Syracuse reached the Overwatch 2 grand finals, while Nebraska finished runner-up in Super Smash Bros. Ultimate.

National Champions
| Season | Game title | Champion | Runner-up | Location |
|---|---|---|---|---|
| 2024–25 | Overwatch 2 | Boise State | Syracuse | Las Vegas, Nevada (HyperX Esports Arena) |
| 2024–25 | Rocket League | Boise State | Michigan State | Las Vegas, Nevada (HyperX Esports Arena) |
| 2024–25 | VALORANT | Michigan State | Boise State | Las Vegas, Nevada (HyperX Esports Arena) |
| 2024–25 | Super Smash Bros. Ultimate | Michigan State | Nebraska | Las Vegas, Nevada (HyperX Esports Arena) |

Post Season Awards
| Award | Winner |
|---|---|
| Director of the Year | Joey Gawrysiak, Syracuse |
| Program of the Year | Michigan State |
| Rocket League Coach of the Year | Payton Wilkin, Boise State |
| Valorant Coach of the Year | Alexander Mills, Michigan State |
| Overwatch Coach of the Year | Doc Haskell, Boise State |
| Super Smash Bros Coach of the Year | Grayson Harding, Michigan State |
| Rocket League Player of the Year | Cade Hall, Boise State |
| Valorant Player of the Year | Maxwell Humes, Michigan State |
| Overwatch Player of the Year | Johnathan Foraker, Boise State |
| Super Smash Bros Player of the Year | Adam Ismaili-Alaoui, Michigan State |

=== 2025–26 season ===
The 2025–26 season introduced the PEC Kickoff Classic presented by Spectrum Industries, held on 20 September 2025 at the Syracuse Esports Arena. The Rocket League invitational featured four programs, with Boise State defeating Michigan State in the championship match.

▸ **About this task**
According to the esports championship page, where was the PEC Kickoff Classic held, and on what date?

Stored data:
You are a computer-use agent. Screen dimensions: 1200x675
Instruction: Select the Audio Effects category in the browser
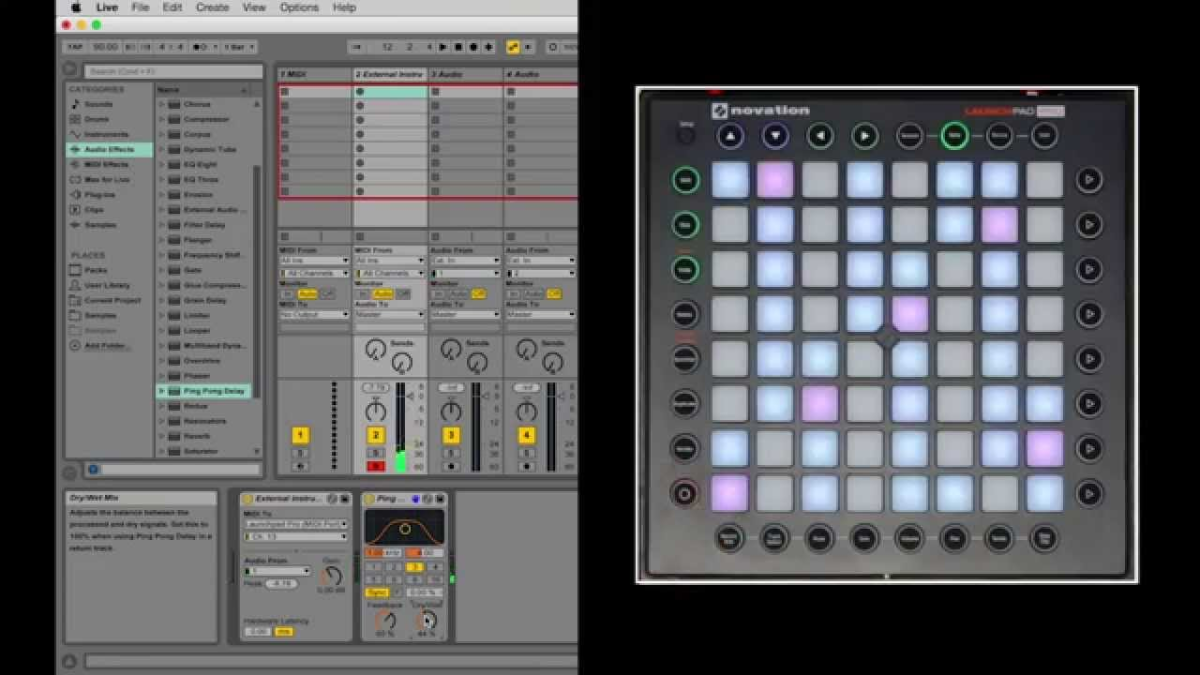tap(110, 150)
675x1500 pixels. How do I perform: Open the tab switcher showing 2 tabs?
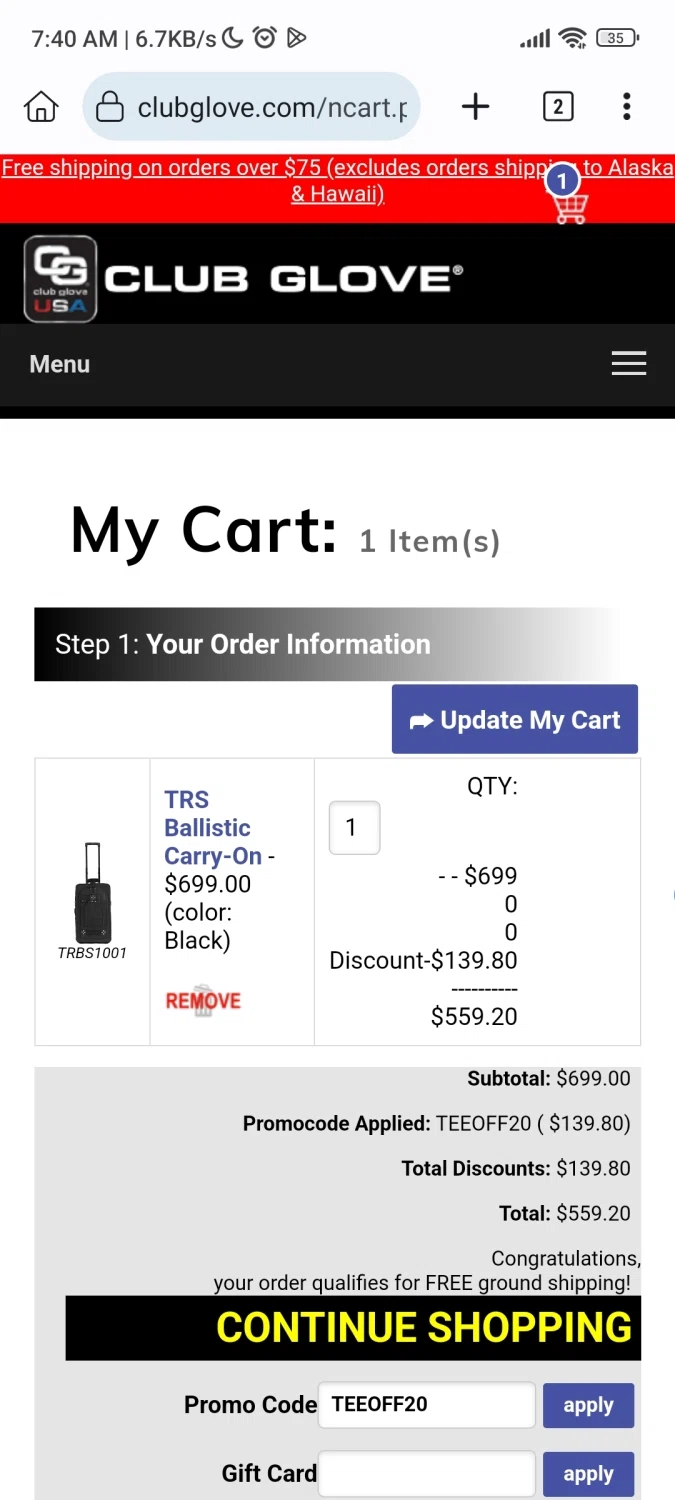[x=558, y=107]
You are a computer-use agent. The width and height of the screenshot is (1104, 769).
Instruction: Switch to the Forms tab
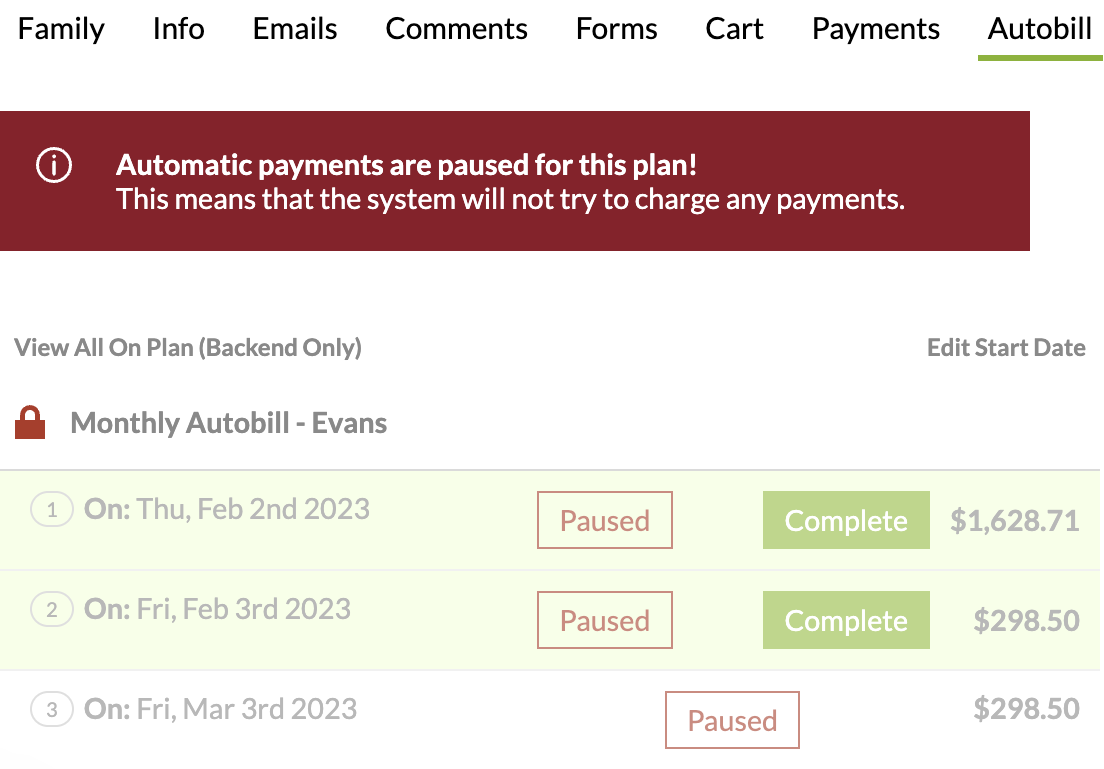616,29
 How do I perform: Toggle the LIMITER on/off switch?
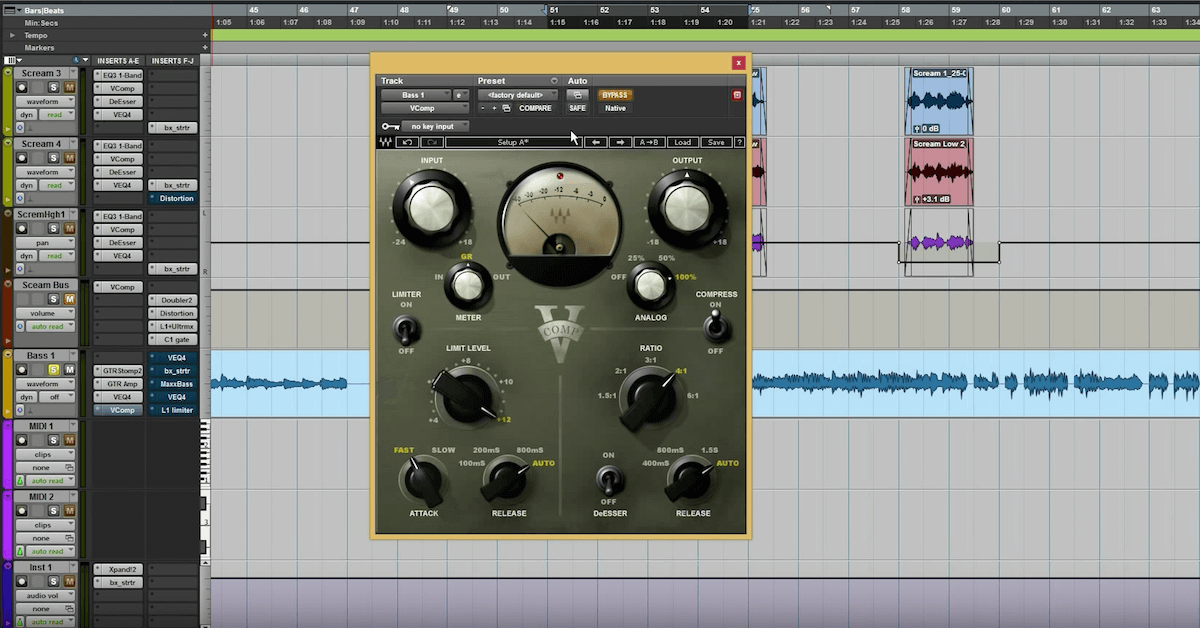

▸ **Solution**
It was held at the Syracuse Esports Arena on 20 September 2025.